→ **PASSAGE**

--- START ---

The Tesla roadster in America....an amazing Lotus based sports car is electric with good performance and range figures. Apparently you can buy it with a solar panel kit making it near if not completely emmision free (in the use stage).

I heard George Monbiot suggest an infrastructure where stations are simply battery swapping points making electric cars more viable.


----------



## MrJay (13 Dec 2007)

andrewm":3rln5aqx said:


> What exactly is it that these protesters are protesting about? I know it is the price of petrol but are they unhappy about the price of crude or the tax on it?
> 
> If its the price of crude oil, and it has doubled in the past couple of years, then they really ought to be protesting somewhere like Riyadh because it is OPEC who are the price setters in this instance. If they increased production then the price would fall.
> 
> ...



Indeed, it's rather disingenuous to suggest that they're sticking up for poor beleaguered motorists everywhere when the hauliers gripe is the disparity between fuel duty here and on the continent putting them at a competitive disadvantage. Most of us aren't competing with motorists in Holland or wherever it is that Petrol is so cheap and will see no benefit at all from a reduced petrol duty.

Personally I'd rather see containers come over sans lorry and get loaded straight onto a train at the port; from whence it can wind it's way to vaguely close to it's destination before being picked up by lorry for the last leg of the journey. The idea of shipping each container over with it's own lorry attached when we have a mass transit system requires a special sort of madness.


----------



## cambournepete (13 Dec 2007)

MrJay":2z4tj1p3 said:


> With Gas, unlike coal and oil, the CO2 can be captured at source


And with coal and oil it's easier to collect the exhaust gases at source (power station) rather than on each individual car.


----------



## White House Workshop (13 Dec 2007)

Alternatives...

Fuel cells are one - there's a Honda available already that runs on hydrogen, but it's too dangerous to handle safely yet. The problem is we've all got used to the convenience of petrol - drive up, fill up, pay, drive away. You can't do that with hydrogen. Would you trust Essex Trev in his CorsaSDXL-GT-4V-4X4 and bar (with fluffy dice) to do it safely?

As for the electricity to produce the hydrogen in the first place why not use photovoltaics? The problem with them is the price - hence if petrol gets expensive then more cells will be produced which will bring down the price and make them more viable.

You can also use hydrogen to run ships, trains, planes, etc. The i.c.e. isn't dead by a long way, nor do I believe it will die but it'll change.

That's just one. There are other technology solutions; they're just too expensive compared to petrol - yet.

PS - petrol here went down 3p a litre the other day......


----------



## andrewm (13 Dec 2007)

MrJay":3uihihcx said:


> ... the hauliers gripe is the disparity between fuel duty here and on the continent putting them at a competitive disadvantage.

--- END ---

→ **ACTIVITY 1**
In the thread, what does the Honda mentioned as already available run on?
→ **ACTIVITY 2**
Set down everything in the thread from "## White House" down to "but it'll change.", word for word.

→ **INFORMATION SHOWN**
--- START ---

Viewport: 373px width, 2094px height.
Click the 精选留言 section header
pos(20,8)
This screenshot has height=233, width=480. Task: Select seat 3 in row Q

--- END ---

→ **REPLY 1**
Hydrogen.

→ **REPLY 2**
## White House Workshop (13 Dec 2007)

Alternatives...

Fuel cells are one - there's a Honda available already that runs on hydrogen, but it's too dangerous to handle safely yet. The problem is we've all got used to the convenience of petrol - drive up, fill up, pay, drive away. You can't do that with hydrogen. Would you trust Essex Trev in his CorsaSDXL-GT-4V-4X4 and bar (with fluffy dice) to do it safely?

As for the electricity to produce the hydrogen in the first place why not use photovoltaics? The problem with them is the price - hence if petrol gets expensive then more cells will be produced which will bring down the price and make them more viable.

You can also use hydrogen to run ships, trains, planes, etc. The i.c.e. isn't dead by a long way, nor do I believe it will die but it'll change.